The nominating process for the 2016 Republican presidential candidate could be fraught with chaos because of the unusually large number of candidates who will likely run, creating real problems for the GOP, which is likely to end up without what many might consider a powerful, unifying nominee, an analysis by Real Clear Politics suggests
The candidate who does emerge could very likely come from a brokered convention, notes RCP's Sean Trende of possible scenarios.
"I see a race that is largely chaotic. It is one where an unusually large number of candidates have perfectly plausible paths, if not to the nomination, then at least to lengthy runs deep into the balloting process," Trende said.
"This is because 2016 really is the deepest GOP field in a very, very long time. In fact, it isn't even close. To be clear, that doesn't mean the eventual candidate is (or will be) the strongest Republican nominee ever. I think that's unlikely…" he added. "This year, eighth place will probably be a candidate we now see as a legitimate contender for the nomination."
Among those mentioned on the list of possible GOP nominees include Jeb Bush, Mitt Romney, Chris Christie, Rick Perry, John Kasich, Marco Rubio, Bobby Jindal, Scott Walker, Mike Huckabee, Rick Santorum, Rand Paul, Ted Cruz, Ben Carson, Carly Fiorina, John Bolton, Peter King, along with possibly Mike Pence and Rick Snyder, RCP said.
Using a rating system, giving points for political heft and also "star power," Trende says the field is a more qualified one from years past, noting a 56-point score today versus just 39 points for candidates who ran in 2008.
He adds of his analysis: "It is likely that some of these candidates will drop out as we approach actual voting for the usual reasons: they fail to gain traction in the polls, fail to raise money, or are excluded from debates. At the same time, I think that this "early winnowing" effect will be more muted than is usually the case. Most of the candidates on my list tend to draw support from different wings of the party, have different bases of fundraising, and will register at least some support in Iowa.
"Someone might catch fire, but I think the lack of an overwhelmingly strong candidate means that it is just as likely that the polling remains very tight, with candidates struggling to make it out of the low teens," Trende predicts. "This keeps even marginal candidates in striking distance and will decrease the incentive to drop out. Our hypothetical field of 16 might be 10 by caucus day, but it will be a very serious group of 10."

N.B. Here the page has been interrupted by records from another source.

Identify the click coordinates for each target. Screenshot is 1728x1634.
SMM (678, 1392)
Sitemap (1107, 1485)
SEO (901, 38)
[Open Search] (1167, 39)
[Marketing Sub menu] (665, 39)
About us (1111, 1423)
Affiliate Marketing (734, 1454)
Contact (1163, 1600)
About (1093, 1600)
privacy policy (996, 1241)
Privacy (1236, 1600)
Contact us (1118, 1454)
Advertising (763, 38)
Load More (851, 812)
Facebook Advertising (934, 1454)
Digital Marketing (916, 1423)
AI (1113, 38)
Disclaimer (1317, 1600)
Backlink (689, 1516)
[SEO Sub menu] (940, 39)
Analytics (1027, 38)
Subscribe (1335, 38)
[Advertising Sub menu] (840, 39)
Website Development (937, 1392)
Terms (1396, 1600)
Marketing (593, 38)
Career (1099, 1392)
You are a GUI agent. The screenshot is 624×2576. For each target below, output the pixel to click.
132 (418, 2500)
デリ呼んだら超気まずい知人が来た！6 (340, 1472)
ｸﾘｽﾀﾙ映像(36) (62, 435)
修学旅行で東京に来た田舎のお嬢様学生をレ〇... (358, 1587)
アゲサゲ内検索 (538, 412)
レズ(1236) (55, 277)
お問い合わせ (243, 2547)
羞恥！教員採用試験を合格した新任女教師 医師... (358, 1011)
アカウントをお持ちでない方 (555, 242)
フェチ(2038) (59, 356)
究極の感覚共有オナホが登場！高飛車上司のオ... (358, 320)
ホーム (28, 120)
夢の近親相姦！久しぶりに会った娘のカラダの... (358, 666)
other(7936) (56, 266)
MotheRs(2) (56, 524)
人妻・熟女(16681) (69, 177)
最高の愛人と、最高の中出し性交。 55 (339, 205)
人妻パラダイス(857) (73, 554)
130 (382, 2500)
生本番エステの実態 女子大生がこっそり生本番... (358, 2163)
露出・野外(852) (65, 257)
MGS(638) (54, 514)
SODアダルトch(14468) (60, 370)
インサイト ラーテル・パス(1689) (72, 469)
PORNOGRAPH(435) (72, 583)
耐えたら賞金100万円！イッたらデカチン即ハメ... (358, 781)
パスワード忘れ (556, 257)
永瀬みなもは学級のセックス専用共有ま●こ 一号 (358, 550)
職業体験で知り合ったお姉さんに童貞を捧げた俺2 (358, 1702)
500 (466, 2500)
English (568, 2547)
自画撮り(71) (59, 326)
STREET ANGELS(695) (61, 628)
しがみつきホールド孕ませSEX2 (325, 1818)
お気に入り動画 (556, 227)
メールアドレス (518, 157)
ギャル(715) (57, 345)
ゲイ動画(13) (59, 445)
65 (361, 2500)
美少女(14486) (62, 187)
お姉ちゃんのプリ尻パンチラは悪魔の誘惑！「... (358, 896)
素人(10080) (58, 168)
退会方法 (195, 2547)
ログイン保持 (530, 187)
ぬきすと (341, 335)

Some pundits are already questioning whether a crowded field may be detrimental to Republicans in the end. "While it is not often that after eight years of a presidency that a president's party wins the next election, a Republican field of a dozen or more candidates may ensure just that," writes Forbes contributor Thomas Del Baccaro
in a column published Wednesday.
Noting the size of the GOP field thus far, possibly as many as 25 candidates, The Washington Post's Chris Cillizza
calls it "the biggest in the modern history of Republican nominating fights."
He adds: "The reason is simple: The field — even with Bush and maybe even Romney in it — is more wide open than any race for the GOP nomination in more than two decades. There's no heavy favorite; heck, there's barely a front-runner."